Within schools there will always be a number of pupils for whom music holds little attraction. I’m not for a moment suggesting that we try to convert them into musicians, but I do believe all pupils should be given a chance to find out more about music. You only have to turn on the television on a Saturday night nowadays to find one or more talent shows trying to find the next greatest singer or band.

Learning environment more important

Through my many business activities today, I talk to a lot of people who, as soon as I mention the business of digitally recording a choir or band in schools, start telling me stories of how they were forced to play the recorder at school and have never played or been involved with music since! However, the point here is not so much the notion of playing the recorder or even the quality of the teaching. It’s how the learning takes place.

To really make music effective in schools, I believe it’s important to focus on group activities. Out in the 'real' world the majority of music is performed through a team effort. The most obvious examples are choirs, orchestras, bands, string quartets, and so on.

Involve everyone

As such, when we promote the idea of schools making a CD, one of the first pieces of advice I will give teachers is to always try to get as many pupils as possible on the CD. From a practical purpose, this will of course make it easier to sell the discs to more parents. This in turn makes the whole thing more cost effective, and therefore a good way of helping the school to raise funds. But, more importantly, I do believe music is a way to bring people together. Making a school CD or recording is just one way of doing this and very much involves a team effort.

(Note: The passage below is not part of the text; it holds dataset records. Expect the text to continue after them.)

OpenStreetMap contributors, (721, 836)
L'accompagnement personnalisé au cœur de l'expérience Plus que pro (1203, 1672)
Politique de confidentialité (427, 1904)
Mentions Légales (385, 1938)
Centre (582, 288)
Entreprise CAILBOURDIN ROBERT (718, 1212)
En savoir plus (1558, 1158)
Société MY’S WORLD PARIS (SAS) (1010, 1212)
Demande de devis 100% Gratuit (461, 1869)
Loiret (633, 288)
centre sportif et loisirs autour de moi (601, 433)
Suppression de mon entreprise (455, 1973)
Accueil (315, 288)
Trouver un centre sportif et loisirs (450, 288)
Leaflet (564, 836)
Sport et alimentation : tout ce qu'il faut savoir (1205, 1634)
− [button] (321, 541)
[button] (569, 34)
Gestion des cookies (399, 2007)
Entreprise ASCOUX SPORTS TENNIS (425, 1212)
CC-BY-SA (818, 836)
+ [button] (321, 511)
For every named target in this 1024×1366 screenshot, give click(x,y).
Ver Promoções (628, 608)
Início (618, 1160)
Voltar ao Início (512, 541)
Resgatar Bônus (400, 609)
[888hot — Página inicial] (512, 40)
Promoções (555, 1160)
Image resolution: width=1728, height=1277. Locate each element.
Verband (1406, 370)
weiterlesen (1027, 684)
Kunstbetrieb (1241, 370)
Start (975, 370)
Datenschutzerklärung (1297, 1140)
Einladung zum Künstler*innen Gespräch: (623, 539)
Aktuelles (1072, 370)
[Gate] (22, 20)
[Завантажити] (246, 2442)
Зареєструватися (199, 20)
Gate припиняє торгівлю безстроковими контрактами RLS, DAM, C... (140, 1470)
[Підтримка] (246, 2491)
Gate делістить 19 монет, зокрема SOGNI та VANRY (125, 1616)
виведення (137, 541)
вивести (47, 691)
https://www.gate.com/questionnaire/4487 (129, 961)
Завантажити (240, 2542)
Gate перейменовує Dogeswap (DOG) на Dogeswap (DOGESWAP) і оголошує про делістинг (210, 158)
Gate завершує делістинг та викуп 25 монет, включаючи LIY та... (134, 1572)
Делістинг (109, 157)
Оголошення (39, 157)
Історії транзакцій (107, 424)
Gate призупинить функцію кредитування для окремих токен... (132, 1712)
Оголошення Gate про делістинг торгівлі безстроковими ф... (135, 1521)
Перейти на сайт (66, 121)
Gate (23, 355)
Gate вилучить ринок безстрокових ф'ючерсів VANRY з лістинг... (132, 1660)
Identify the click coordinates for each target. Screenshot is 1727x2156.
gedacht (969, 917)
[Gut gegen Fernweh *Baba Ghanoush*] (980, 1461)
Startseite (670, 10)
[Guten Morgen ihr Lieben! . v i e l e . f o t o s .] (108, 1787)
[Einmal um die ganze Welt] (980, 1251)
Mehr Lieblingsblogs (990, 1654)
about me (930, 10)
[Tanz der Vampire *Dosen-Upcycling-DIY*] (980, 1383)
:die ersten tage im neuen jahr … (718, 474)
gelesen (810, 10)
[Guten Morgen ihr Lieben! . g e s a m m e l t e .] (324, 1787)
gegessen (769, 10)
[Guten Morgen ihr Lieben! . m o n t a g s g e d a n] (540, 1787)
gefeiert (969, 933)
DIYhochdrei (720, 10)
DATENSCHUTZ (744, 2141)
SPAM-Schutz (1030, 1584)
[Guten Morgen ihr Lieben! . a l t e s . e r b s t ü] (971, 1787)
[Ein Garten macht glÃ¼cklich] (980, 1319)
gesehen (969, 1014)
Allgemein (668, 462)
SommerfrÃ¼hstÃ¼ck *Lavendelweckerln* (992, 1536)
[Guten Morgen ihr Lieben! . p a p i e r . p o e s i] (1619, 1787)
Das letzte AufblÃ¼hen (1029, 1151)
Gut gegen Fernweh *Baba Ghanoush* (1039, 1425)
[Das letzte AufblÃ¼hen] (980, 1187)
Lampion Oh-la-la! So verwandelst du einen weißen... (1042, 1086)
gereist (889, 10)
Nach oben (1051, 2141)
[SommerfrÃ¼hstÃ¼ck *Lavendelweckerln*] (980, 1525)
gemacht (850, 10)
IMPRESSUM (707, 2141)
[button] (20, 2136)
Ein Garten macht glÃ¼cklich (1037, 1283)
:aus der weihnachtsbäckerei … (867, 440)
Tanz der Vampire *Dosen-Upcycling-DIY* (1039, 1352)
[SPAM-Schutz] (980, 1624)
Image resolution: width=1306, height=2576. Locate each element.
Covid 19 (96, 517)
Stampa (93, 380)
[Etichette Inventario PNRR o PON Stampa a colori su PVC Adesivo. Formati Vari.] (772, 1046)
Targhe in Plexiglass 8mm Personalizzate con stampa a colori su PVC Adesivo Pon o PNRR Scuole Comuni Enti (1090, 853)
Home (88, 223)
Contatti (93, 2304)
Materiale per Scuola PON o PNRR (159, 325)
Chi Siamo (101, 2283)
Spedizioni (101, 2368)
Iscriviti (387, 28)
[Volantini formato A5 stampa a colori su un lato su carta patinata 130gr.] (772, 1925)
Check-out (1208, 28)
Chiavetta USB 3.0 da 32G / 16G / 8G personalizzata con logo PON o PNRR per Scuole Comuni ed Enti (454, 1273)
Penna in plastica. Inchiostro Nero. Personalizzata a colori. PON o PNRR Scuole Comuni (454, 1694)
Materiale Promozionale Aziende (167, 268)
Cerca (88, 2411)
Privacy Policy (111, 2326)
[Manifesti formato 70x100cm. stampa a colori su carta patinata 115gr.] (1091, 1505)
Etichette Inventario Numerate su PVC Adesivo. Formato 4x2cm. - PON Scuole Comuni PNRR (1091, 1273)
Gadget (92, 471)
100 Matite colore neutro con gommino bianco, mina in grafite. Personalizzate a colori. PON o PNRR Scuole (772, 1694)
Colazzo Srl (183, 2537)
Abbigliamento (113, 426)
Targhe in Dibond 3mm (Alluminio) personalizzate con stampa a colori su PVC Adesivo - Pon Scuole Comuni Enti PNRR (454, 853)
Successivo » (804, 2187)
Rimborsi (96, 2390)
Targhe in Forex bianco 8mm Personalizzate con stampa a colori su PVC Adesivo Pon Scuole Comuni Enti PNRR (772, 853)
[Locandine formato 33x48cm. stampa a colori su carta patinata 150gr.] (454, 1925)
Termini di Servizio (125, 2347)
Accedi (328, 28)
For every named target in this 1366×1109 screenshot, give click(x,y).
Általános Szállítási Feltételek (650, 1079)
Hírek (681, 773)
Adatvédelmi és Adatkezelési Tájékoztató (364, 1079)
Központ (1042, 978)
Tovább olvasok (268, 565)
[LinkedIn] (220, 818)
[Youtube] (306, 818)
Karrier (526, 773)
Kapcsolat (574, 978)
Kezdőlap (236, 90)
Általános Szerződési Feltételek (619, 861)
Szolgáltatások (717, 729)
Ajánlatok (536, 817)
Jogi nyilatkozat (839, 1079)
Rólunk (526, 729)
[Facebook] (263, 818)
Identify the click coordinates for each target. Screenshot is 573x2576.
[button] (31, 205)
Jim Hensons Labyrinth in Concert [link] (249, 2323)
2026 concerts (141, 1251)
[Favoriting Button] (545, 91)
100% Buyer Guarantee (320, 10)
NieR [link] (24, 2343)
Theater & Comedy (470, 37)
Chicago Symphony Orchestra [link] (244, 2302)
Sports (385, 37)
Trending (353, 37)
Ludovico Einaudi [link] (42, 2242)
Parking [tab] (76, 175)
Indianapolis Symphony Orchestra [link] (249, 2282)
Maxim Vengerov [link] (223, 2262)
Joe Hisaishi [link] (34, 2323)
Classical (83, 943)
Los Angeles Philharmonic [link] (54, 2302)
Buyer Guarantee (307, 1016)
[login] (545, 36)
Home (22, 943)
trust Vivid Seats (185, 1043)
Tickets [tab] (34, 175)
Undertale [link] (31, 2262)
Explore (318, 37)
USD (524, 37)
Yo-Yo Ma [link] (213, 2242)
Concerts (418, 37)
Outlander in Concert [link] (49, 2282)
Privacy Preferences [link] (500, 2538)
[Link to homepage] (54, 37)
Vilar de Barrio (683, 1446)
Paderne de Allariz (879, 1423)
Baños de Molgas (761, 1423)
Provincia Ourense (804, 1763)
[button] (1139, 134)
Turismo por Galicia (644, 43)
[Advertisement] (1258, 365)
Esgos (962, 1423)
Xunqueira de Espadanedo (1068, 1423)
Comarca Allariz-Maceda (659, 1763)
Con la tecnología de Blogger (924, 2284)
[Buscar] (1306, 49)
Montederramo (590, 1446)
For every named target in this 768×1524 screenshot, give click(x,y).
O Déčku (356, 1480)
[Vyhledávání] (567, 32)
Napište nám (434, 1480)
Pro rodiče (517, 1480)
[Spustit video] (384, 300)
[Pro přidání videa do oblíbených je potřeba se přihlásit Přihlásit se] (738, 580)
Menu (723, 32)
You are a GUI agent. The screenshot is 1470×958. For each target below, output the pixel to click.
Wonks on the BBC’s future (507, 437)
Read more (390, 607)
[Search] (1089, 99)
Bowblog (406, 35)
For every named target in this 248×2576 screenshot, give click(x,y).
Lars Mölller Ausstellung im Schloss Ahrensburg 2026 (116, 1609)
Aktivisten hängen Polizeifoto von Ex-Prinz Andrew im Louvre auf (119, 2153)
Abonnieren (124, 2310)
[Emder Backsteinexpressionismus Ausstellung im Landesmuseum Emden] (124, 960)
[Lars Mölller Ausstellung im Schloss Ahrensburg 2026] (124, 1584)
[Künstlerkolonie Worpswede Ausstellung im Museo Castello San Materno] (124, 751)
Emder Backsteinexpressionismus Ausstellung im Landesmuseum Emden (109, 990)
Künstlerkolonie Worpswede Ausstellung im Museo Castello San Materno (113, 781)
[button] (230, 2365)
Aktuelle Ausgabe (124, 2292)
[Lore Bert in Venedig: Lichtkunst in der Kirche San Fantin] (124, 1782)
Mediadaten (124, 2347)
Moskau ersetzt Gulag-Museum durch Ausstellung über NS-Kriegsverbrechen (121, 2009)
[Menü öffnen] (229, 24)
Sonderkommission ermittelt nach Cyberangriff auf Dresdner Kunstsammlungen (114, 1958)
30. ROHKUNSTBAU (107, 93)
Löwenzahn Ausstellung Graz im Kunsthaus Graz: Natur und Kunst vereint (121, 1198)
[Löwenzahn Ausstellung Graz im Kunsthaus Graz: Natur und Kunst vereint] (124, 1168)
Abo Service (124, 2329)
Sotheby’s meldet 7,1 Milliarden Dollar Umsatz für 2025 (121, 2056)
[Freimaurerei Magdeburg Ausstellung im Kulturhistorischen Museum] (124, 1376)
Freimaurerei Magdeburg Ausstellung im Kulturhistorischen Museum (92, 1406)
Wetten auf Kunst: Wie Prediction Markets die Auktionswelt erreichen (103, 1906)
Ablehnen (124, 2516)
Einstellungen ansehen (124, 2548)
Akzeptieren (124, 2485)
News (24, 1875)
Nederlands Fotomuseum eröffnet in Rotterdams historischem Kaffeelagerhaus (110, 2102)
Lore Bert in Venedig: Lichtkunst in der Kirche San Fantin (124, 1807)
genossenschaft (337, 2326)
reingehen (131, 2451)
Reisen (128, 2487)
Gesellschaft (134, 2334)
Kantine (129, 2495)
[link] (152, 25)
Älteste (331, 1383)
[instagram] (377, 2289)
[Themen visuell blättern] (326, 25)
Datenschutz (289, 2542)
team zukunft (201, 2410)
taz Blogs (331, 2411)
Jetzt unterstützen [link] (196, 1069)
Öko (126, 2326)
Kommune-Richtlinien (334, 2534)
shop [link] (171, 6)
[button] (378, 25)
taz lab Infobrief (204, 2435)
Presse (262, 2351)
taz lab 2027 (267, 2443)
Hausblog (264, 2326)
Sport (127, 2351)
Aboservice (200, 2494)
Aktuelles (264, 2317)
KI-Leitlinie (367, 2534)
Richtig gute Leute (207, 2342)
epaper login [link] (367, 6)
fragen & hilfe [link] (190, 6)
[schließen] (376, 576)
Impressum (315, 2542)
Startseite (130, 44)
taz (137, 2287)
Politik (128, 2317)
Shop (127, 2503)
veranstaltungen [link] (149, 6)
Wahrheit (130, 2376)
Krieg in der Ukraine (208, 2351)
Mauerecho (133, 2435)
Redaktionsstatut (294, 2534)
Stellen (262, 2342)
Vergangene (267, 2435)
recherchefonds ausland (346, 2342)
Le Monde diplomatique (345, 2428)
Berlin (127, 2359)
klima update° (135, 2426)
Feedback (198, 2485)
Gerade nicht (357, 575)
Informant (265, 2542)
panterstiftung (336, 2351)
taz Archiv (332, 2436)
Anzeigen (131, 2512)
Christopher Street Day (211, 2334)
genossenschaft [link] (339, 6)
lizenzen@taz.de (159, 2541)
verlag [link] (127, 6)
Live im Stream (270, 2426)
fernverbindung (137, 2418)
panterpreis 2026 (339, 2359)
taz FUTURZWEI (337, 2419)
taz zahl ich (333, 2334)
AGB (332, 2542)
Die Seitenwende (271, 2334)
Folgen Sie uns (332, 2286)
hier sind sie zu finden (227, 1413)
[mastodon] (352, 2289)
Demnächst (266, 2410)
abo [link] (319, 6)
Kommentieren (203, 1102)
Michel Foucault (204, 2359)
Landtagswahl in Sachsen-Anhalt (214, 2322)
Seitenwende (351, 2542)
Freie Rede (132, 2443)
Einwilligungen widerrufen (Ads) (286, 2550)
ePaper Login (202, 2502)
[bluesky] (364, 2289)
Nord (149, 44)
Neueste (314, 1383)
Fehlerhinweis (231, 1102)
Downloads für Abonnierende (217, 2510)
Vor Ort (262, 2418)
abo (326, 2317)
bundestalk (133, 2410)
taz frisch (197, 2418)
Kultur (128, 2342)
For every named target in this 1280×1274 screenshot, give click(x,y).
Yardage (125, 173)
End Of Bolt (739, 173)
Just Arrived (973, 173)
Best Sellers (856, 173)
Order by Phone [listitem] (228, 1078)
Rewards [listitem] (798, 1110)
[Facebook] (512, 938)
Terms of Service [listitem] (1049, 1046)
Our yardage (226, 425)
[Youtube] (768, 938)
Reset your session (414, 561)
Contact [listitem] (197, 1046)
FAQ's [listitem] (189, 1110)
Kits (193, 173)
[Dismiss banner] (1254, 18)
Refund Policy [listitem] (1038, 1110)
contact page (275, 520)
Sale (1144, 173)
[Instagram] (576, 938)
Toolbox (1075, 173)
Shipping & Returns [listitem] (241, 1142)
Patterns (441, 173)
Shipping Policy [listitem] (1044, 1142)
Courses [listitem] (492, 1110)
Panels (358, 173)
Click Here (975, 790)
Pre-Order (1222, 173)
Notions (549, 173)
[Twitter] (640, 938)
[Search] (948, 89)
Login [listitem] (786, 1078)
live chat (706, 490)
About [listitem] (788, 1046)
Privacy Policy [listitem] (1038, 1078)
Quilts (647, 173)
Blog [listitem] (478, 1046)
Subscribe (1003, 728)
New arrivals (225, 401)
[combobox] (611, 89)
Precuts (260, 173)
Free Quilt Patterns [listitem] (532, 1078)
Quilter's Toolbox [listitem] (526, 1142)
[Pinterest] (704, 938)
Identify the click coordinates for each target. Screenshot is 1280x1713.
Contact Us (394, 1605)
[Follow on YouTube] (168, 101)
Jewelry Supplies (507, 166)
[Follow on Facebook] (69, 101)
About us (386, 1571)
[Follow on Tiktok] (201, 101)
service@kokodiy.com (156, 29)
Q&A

A school recording is something that pupils and teachers can be proud of and will also become a great promotional item, not just for the school's music department but for the concept of group activities as a whole. Let’s face it, a high percentage of business people’s CV’s or job applications will, at some point, include the phrase “good team player”. There will always be many ways of being part of a team, but let us not forget that music offers one such opportunity, and their time at school presents an excellent opportunity to experience it; even if later in life they go on to become accountants, lawyers or MPs!